PROBLEM DESCRIPTION:
Transcribe, starting at the line with "Screen dimensions: 1087x1045" and ending at the line with "the Total Current", every line of the material below exactly, but leave out the pictures and anything outside that span.

Start of DATA FOR PROCESSING

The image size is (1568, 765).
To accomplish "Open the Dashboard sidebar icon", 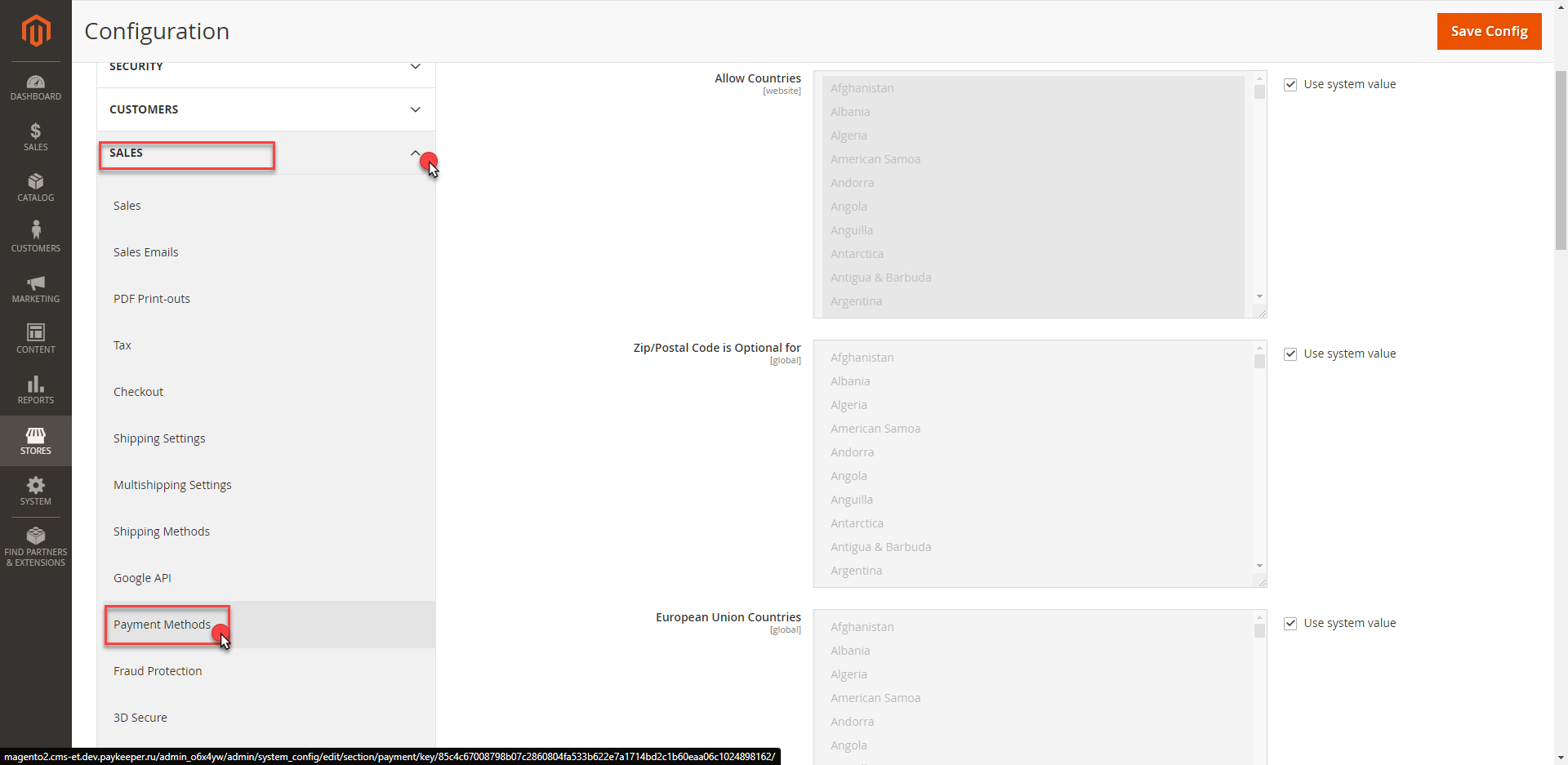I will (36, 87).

End of DATA FOR PROCESSING
Start of DATA FOR PROCESSING

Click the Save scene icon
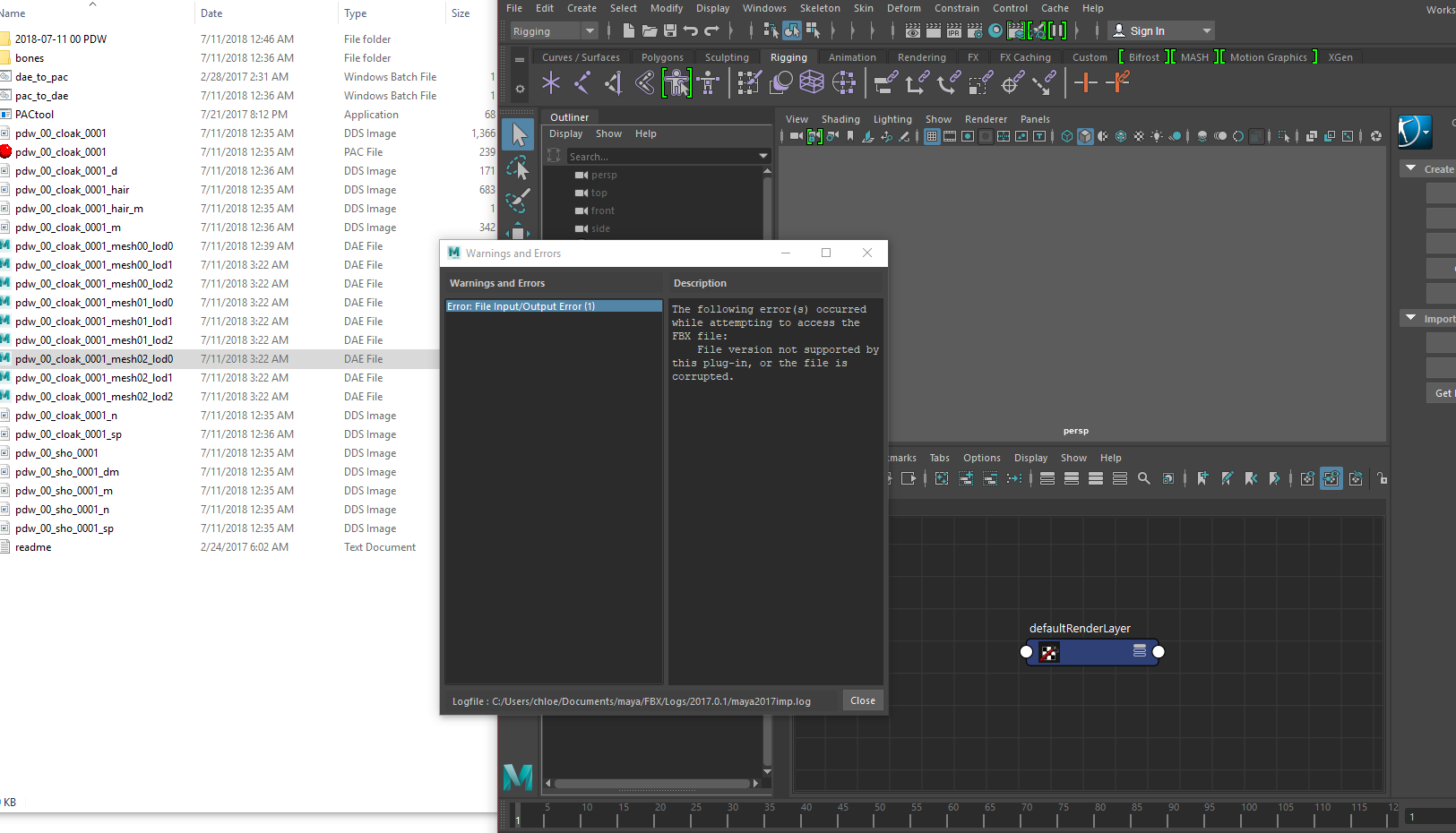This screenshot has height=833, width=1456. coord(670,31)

End of DATA FOR PROCESSING
Start of DATA FOR PROCESSING

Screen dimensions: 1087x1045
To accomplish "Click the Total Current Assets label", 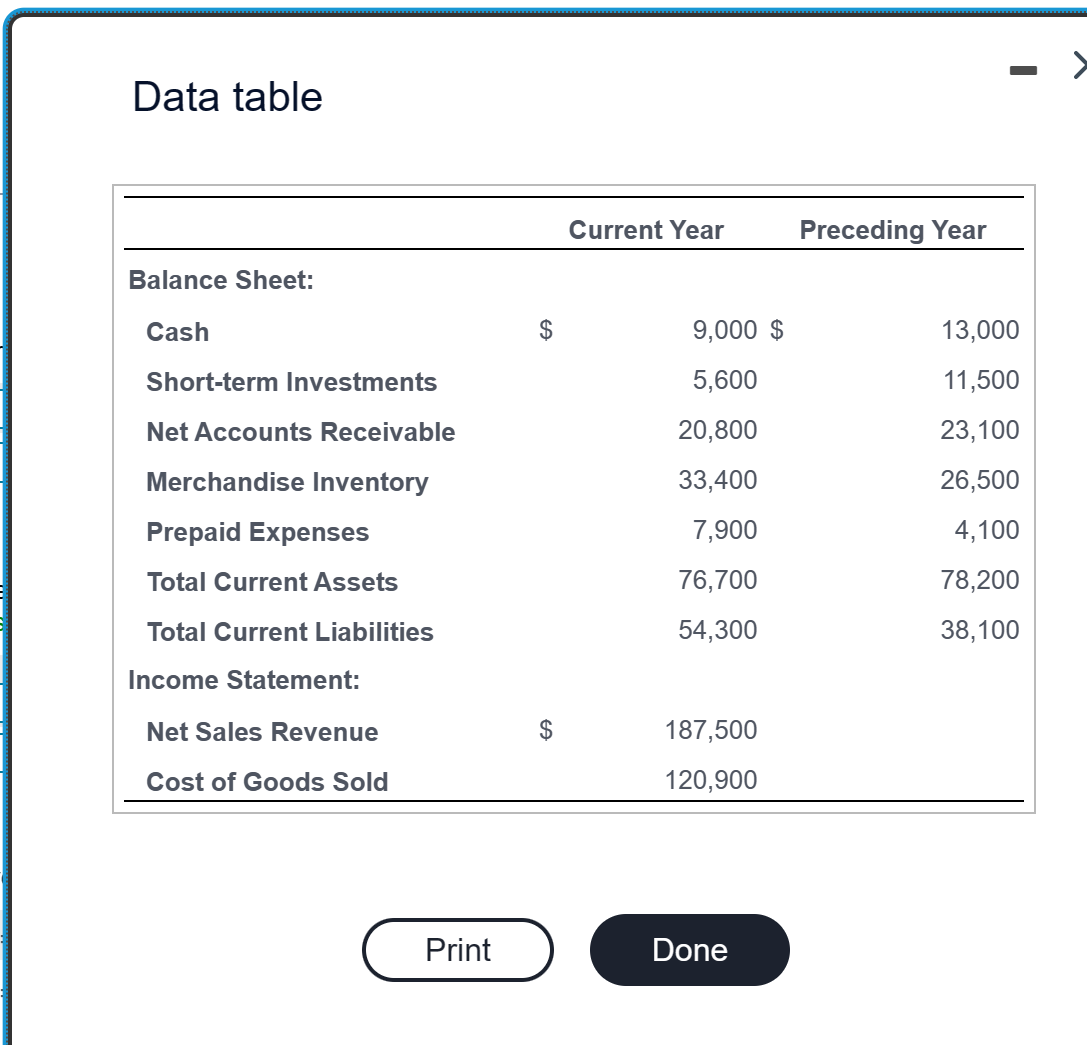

End of DATA FOR PROCESSING

EXERCISE ANSWER:
Screen dimensions: 1087x1045
To accomplish "Click the Total Current Assets label", 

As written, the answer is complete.